> **Task goal**: The answer must consist of every line in the records below that contains the string "header".

______

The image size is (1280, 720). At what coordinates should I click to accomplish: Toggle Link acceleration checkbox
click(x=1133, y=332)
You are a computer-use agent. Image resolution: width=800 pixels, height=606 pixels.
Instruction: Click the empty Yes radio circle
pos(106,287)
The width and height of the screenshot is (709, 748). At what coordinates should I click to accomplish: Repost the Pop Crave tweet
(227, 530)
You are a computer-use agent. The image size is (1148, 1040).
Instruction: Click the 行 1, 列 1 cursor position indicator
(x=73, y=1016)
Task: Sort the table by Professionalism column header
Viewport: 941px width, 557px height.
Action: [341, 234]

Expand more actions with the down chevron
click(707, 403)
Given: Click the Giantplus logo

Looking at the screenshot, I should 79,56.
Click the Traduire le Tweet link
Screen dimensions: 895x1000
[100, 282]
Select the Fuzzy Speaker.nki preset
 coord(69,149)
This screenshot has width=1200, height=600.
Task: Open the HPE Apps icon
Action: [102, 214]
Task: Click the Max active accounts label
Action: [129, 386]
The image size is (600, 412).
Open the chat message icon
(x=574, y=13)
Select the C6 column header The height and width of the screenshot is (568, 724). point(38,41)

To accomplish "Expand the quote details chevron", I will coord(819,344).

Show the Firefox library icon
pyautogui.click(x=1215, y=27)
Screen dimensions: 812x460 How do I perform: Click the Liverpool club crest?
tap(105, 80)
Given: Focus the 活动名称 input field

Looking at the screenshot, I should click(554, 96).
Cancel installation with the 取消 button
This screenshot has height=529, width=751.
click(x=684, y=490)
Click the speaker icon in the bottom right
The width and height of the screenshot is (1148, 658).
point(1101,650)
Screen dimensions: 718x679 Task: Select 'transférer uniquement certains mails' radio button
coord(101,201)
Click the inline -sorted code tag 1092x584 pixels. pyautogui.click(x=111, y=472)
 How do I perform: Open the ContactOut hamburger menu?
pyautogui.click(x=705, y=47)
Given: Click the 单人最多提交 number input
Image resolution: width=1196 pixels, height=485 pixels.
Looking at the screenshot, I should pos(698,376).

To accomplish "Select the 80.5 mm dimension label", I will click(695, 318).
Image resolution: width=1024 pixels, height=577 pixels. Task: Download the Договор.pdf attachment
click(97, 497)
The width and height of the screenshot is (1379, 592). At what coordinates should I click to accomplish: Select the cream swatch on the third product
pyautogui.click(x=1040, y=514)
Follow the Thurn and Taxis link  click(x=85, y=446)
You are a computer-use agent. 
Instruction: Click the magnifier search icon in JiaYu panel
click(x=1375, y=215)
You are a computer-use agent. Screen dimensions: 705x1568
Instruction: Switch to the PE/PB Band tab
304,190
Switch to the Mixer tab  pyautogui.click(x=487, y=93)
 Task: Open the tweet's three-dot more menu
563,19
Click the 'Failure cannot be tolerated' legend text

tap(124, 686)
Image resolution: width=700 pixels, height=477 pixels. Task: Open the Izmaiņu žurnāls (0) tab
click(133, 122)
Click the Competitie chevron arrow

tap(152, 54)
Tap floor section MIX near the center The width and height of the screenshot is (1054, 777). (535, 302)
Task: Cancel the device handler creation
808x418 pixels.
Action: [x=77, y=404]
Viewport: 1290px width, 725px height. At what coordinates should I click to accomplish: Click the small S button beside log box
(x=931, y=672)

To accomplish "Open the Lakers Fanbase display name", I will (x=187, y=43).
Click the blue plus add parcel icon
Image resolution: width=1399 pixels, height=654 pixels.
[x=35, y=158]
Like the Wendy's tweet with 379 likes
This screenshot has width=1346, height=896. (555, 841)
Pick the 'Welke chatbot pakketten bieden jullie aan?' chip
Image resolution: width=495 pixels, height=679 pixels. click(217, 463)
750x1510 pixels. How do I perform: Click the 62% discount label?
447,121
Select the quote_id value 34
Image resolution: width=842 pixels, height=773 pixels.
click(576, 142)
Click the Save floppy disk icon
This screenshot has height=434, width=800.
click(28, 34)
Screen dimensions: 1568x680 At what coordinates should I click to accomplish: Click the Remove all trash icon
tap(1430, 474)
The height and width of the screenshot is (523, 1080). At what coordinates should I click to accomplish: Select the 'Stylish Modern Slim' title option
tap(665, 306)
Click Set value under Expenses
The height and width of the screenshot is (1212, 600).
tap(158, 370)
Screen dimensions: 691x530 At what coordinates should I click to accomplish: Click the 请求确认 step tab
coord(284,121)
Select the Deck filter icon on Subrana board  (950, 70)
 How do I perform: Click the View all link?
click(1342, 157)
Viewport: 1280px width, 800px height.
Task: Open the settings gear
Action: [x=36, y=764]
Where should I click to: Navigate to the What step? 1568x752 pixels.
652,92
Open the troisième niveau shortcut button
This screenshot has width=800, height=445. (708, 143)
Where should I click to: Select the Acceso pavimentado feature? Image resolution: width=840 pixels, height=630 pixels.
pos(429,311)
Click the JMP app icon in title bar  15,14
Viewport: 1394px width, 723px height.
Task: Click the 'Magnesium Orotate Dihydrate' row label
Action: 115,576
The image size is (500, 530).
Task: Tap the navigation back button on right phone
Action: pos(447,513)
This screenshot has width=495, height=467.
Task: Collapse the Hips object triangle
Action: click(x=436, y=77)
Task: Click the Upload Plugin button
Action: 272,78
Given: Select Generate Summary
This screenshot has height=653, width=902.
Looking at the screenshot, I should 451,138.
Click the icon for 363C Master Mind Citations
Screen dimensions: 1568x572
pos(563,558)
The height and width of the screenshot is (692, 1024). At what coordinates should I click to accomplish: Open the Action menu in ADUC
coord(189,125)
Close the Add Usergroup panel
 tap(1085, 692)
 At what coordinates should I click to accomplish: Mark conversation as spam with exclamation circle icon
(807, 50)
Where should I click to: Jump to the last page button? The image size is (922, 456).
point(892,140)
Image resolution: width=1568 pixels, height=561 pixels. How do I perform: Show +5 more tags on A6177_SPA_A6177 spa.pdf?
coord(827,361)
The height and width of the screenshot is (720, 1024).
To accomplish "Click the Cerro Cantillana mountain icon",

______

> **Result of this exercise**:
Task: Sort the table by Professionalism column header
Select the C6 column header The height and width of the screenshot is (568, 724). point(38,41)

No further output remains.